The U.S. trade representative said China's "export base" program, in which Beijing targets support for automotive manufacturers in designated regions to develop them as export centres, violated World Trade Organization rules.
The program has helped China increase auto and auto parts exports from $7.4-billion a year to $69.1-billion in the decade to 2011, the U.S. trade representative said.
Washington asked the World Trade Organization to launch "consultations," the first step of the WTO process for resolving trade disputes.
In the first seven months of this year China sold $174-billion more in goods to the United States than it bought from the U.S. – on pace to slightly surpass the 2011 full-year bilateral trade gap of $295-billion.
In February the Obama administration stepped up its campaign, establishing a special cross-agency unit, the Interagency Trade Enforcement Center, that was targeted mainly at Chinese exports to the United States.
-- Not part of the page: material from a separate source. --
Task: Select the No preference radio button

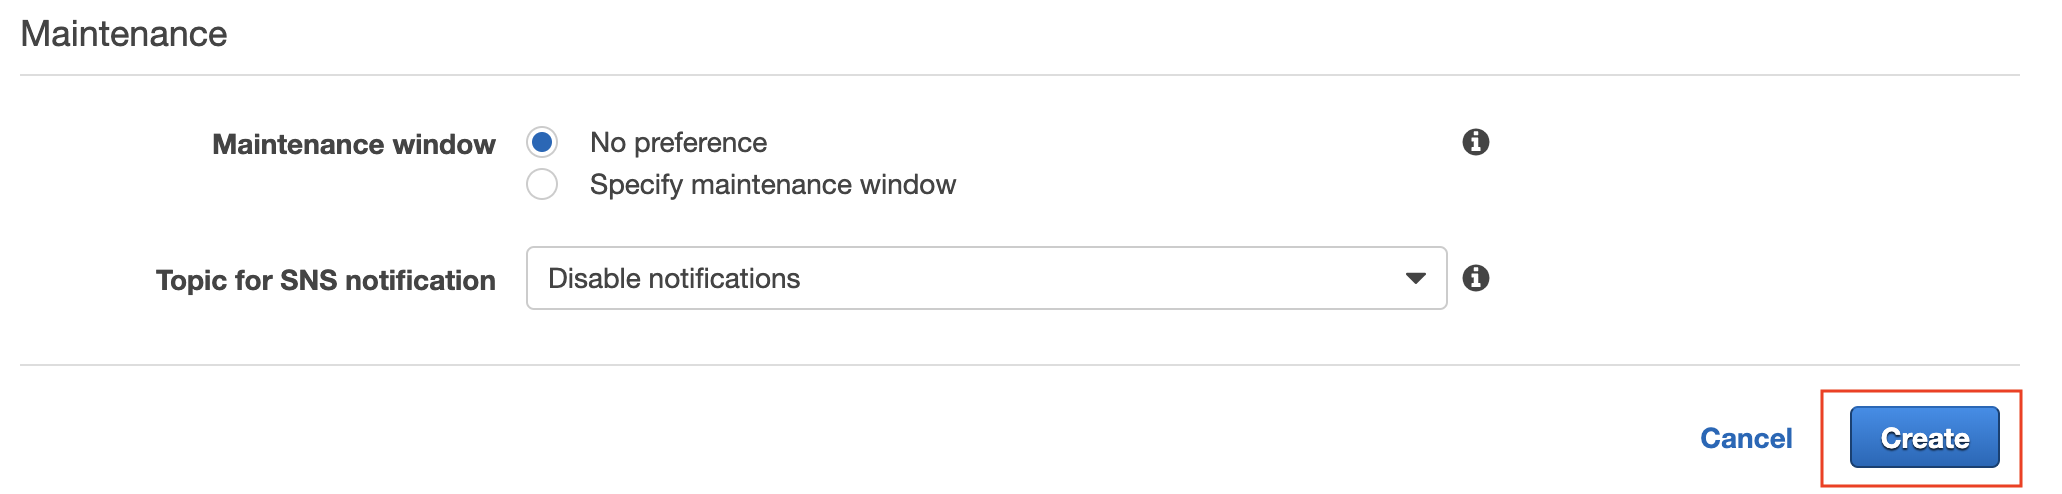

But Monday's WTO move also came as Mr. Obama seeks to rebuff accusations by Republican presidential rival Mitt Romney that he is soft on China, an issue that could resonate in key Nov. 6 election states like Ohio which have a strong auto industry presence.
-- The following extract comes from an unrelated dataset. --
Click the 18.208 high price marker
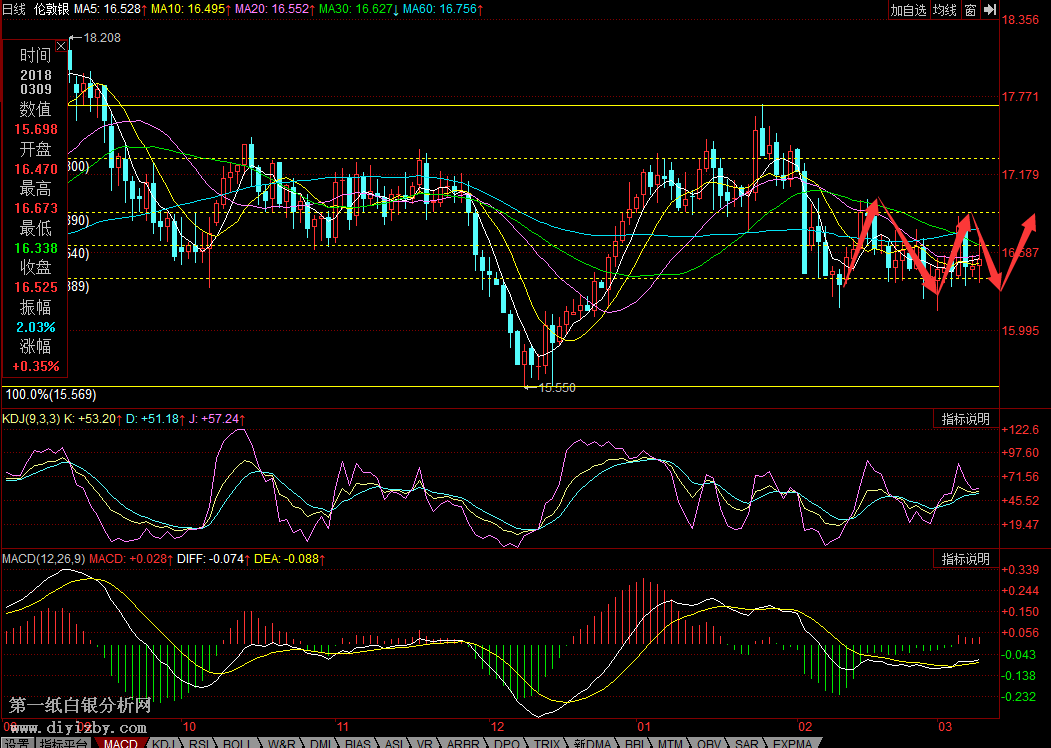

Speaking at a campaign event in Cincinnati, Ohio, on Monday, Mr. Obama said: "When other countries don't play by the rules, we've done something about it."
"We brought more trade cases against China in one term than the previous (Republican) administration did in two. And every case we've brought that's been decided, we won."
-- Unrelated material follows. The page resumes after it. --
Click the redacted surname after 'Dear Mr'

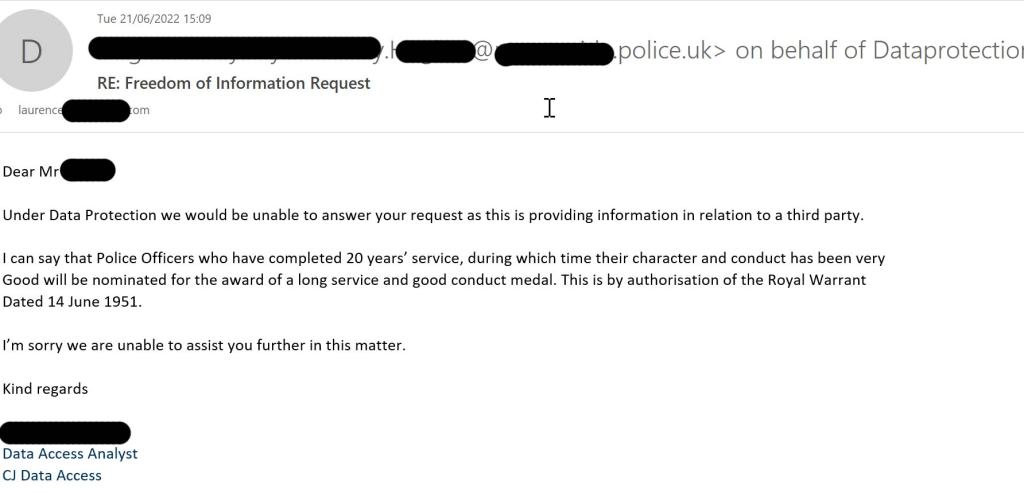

The newest U.S. complaint builds on reports submitted to the government by the steel and auto parts industries in January this year, which alleged China had provided its auto parts makers $27.5-billion in subsidies over the decade to 2010.
The U.S. trade representative focused on only $1-billion of those subsidies, to support Chinese companies in strategic auto export centres that have taken direct aim at the $350-billion U.S. auto industry as it rebounds from a crippling recession.
"The facts in the case are indisputable. China is subsidizing its auto parts sector, blocking our exports, and causing significant harm to workers and businesses in our nation," said the Alliance for American Manufacturing, the steel and auto parts coalition.
"Our auto assembly sector, now back on its feet, could be undercut by China's cheating, causing irreparable damage to the heart of America's productive economy. Auto parts makers in America have already seen the effects of 25-per-cent surges in Chinese imports over each of the past two years."
China's complaint about U.S. duties was broader, following U.S. legislation in March that addressed WTO objections to the way the U.S. made calculations to apply anti-dumping and countervailing duties on imports.
After the legislation was passed, Washington renewed duty programs on a large number of China products, and China has followed with a complaint in May and then another on Monday.
The newest raised a challenge to U.S. duties on paper, steel, tires, magnets, chemicals, kitchen appliances, wood flooring and wind towers.